Document segment:
/TCH_CardiacSignals_F20

Primary LanguageJupyter NotebookBSD 2-Clause "Simplified" LicenseBSD-2-Clause

Detection of Cardiac Electrical Instability Prior to Cardiac Arrest

Rice D2K Lab Fall 2020 project

By: Aneel Damaraju, Chiraag Kaushik, Andrew Pham, Kunal Rai, Tucker Reinhardt, Frank Yang

Mentors: Sebastian Acosta, PhD; Mubbasheer Ahmed, MD; Parag Jain, MD

The Project

This main goal of this project is to develop an algorithm for early detection of electrical instability of the heart, specifically in pediatric patients with hypoplastic left heart syndrome. To read our report for this project check out this link!

We also created a dashboard to simulate real-time patient monitoring.

To use this Repository

Ensure that the working directory of any python files are set to the project root
This will ensure that package imports work inside the project
Pycharm: Edit the run configuration and set the working directory to the project root
Terminal: From the project root, run export PYTHONPATH=$PYTHONPATH:'pwd' to set the working directory, then run the desired script from the project root (i.e. python3 src/<package_name>/.../<scriptname>.py

Installation

  1. git clone https://github.com/RiceD2KLab/TCH_CardiacSignals_F20.git

  2. Create a virtual environment

  3. pip3 install -r requirements.txt into the virtual environment
    NOTE: tensorflow is not yet available for Python 3.9; please use Python 3.8.5

  4. Optional (if you want to run the entire pipeline over the original data): Download the H5 files folder from the TCH box into the project root. Rename to Data_H5_Files

Example Run

We provide the notebook run.ipynb that runs a sample patient (id = 16) through our pipeline. Specifically, it runs the patient through our preprocessing, modeling, and validation sections of the pipeline.

Exercise objective: Quote the cardiac instability project page word for word from "3. pip3 install" to "of the pipeline.".

Data under study:
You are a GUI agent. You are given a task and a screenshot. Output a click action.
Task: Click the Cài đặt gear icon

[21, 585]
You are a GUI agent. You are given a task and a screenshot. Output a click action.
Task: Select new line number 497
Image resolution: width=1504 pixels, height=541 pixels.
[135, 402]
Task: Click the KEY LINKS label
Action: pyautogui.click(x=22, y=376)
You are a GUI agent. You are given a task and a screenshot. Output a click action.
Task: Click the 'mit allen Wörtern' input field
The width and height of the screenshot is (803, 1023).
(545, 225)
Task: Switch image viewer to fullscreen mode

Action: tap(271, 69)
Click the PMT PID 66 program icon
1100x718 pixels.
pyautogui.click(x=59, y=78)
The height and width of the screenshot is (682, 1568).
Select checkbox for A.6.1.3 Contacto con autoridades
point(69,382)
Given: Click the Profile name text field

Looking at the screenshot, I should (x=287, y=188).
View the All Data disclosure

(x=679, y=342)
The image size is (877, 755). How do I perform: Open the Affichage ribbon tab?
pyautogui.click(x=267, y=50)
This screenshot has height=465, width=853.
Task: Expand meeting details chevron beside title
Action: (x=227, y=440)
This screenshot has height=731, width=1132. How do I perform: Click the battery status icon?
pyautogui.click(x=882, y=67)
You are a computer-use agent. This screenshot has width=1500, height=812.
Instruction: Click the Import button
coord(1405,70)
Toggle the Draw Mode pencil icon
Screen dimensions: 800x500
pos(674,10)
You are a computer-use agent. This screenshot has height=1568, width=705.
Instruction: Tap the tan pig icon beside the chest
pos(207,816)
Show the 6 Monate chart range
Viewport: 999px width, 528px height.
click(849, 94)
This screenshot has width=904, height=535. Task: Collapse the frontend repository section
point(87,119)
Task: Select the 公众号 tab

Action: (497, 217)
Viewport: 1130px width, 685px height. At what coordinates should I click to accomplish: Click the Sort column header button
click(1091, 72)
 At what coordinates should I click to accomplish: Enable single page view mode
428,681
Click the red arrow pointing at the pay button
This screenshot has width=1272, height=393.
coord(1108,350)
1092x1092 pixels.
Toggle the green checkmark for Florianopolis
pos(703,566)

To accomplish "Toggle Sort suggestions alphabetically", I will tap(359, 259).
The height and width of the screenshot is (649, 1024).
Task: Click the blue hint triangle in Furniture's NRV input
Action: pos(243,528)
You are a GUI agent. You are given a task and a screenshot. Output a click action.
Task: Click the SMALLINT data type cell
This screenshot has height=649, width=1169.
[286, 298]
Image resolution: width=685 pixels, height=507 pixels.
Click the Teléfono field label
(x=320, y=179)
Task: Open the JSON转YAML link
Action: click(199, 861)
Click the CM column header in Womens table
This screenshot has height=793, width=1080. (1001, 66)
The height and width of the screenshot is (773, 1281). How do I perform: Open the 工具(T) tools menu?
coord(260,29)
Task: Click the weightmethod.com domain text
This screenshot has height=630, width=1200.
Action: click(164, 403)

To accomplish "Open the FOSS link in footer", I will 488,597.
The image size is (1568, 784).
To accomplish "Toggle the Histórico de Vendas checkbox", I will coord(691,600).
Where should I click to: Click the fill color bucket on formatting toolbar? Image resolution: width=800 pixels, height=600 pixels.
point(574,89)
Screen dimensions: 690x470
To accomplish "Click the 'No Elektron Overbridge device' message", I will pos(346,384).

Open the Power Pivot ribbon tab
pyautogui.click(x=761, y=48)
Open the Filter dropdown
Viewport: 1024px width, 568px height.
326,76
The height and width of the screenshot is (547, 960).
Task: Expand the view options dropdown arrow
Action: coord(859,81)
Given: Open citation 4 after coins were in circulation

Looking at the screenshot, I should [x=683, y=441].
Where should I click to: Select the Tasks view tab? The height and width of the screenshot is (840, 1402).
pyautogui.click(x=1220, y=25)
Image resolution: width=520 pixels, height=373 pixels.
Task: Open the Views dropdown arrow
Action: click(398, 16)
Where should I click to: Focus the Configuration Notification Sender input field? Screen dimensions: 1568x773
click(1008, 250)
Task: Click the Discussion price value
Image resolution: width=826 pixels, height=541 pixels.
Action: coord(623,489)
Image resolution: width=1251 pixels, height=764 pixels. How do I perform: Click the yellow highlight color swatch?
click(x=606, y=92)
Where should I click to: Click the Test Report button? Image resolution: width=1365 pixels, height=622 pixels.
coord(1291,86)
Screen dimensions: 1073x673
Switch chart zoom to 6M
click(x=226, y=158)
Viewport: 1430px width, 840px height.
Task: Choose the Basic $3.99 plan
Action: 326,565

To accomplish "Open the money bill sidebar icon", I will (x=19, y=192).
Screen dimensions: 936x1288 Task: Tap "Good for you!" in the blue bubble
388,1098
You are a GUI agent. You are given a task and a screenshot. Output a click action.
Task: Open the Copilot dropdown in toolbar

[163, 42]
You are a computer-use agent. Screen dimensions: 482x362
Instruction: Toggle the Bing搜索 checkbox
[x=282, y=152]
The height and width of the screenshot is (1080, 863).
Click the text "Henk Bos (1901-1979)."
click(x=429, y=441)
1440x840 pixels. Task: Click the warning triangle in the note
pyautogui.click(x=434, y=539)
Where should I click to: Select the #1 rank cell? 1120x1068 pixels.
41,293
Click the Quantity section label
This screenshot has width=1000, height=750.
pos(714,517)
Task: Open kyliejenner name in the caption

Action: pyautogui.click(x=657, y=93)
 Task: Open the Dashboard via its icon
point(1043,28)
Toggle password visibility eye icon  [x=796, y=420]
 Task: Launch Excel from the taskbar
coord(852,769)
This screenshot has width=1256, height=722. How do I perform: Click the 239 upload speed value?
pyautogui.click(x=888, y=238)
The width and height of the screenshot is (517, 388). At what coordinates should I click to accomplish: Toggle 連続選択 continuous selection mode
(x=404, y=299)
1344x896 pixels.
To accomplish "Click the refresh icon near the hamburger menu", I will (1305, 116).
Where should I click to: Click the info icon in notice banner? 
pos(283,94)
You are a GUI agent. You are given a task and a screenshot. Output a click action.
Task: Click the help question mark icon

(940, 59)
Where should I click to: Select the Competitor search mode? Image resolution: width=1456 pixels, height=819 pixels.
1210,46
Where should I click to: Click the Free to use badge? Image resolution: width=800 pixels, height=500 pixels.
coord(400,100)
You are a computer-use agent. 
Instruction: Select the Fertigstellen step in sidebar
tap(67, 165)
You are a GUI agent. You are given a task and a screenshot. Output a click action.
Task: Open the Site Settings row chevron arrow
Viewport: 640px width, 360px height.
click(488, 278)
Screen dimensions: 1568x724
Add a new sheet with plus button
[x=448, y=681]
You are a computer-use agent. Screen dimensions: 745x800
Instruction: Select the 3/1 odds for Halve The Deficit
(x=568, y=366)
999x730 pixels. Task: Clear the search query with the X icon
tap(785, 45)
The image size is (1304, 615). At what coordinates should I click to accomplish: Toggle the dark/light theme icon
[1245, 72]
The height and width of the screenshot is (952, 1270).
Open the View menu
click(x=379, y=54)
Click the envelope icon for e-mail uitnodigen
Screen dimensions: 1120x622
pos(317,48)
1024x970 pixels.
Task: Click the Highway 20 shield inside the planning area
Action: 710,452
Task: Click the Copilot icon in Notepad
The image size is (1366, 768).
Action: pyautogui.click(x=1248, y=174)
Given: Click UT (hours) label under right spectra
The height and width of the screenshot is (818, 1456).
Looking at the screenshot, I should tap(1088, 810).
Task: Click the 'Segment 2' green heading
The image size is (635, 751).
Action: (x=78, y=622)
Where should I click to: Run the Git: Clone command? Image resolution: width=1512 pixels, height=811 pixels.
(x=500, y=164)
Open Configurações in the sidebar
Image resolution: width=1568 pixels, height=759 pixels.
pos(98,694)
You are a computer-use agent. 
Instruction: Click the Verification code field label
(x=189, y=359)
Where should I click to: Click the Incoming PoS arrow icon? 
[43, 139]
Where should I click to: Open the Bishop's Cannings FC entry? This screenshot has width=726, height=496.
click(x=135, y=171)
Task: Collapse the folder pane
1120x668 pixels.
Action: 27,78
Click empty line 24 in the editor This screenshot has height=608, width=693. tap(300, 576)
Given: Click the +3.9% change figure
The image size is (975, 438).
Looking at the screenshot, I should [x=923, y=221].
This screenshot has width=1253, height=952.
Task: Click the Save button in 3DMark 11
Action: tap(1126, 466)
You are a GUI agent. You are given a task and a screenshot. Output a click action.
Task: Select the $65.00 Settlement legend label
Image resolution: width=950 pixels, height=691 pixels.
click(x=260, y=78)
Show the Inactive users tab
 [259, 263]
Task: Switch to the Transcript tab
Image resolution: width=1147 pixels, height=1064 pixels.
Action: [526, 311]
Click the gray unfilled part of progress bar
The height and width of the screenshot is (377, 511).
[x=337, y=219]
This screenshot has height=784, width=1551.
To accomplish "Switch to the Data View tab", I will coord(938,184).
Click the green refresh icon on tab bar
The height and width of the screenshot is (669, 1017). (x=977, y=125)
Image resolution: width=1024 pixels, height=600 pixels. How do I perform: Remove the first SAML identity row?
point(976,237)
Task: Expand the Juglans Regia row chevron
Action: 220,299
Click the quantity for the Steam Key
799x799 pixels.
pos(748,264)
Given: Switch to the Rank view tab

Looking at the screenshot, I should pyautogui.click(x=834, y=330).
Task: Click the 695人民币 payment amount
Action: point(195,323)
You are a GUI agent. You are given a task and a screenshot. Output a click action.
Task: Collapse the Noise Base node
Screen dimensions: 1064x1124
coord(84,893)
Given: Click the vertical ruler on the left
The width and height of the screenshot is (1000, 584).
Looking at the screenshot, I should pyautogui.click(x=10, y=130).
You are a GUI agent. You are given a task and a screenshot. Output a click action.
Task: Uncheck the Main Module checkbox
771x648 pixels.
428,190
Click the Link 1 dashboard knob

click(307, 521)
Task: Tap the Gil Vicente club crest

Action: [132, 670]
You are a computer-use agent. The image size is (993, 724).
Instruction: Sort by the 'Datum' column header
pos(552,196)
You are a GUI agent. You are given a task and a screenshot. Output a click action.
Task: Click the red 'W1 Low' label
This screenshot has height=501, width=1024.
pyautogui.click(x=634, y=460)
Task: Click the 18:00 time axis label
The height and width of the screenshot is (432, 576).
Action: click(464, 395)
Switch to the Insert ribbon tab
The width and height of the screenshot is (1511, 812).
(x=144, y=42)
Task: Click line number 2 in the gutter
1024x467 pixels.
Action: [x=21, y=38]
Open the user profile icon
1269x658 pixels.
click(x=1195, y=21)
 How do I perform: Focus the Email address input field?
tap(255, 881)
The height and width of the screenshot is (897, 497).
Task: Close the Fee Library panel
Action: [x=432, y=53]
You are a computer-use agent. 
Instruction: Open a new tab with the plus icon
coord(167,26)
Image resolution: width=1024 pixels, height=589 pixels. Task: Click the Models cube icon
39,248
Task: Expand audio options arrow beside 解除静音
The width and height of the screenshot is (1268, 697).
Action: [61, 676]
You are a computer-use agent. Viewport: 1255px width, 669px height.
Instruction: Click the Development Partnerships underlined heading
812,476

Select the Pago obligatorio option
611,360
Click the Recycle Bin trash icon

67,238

Task output:
3. pip3 install -r requirements.txt into the virtual environment
    NOTE: tensorflow is not yet available for Python 3.9; please use Python 3.8.5

  4. Optional (if you want to run the entire pipeline over the original data): Download the H5 files folder from the TCH box into the project root. Rename to Data_H5_Files

Example Run

We provide the notebook run.ipynb that runs a sample patient (id = 16) through our pipeline. Specifically, it runs the patient through our preprocessing, modeling, and validation sections of the pipeline.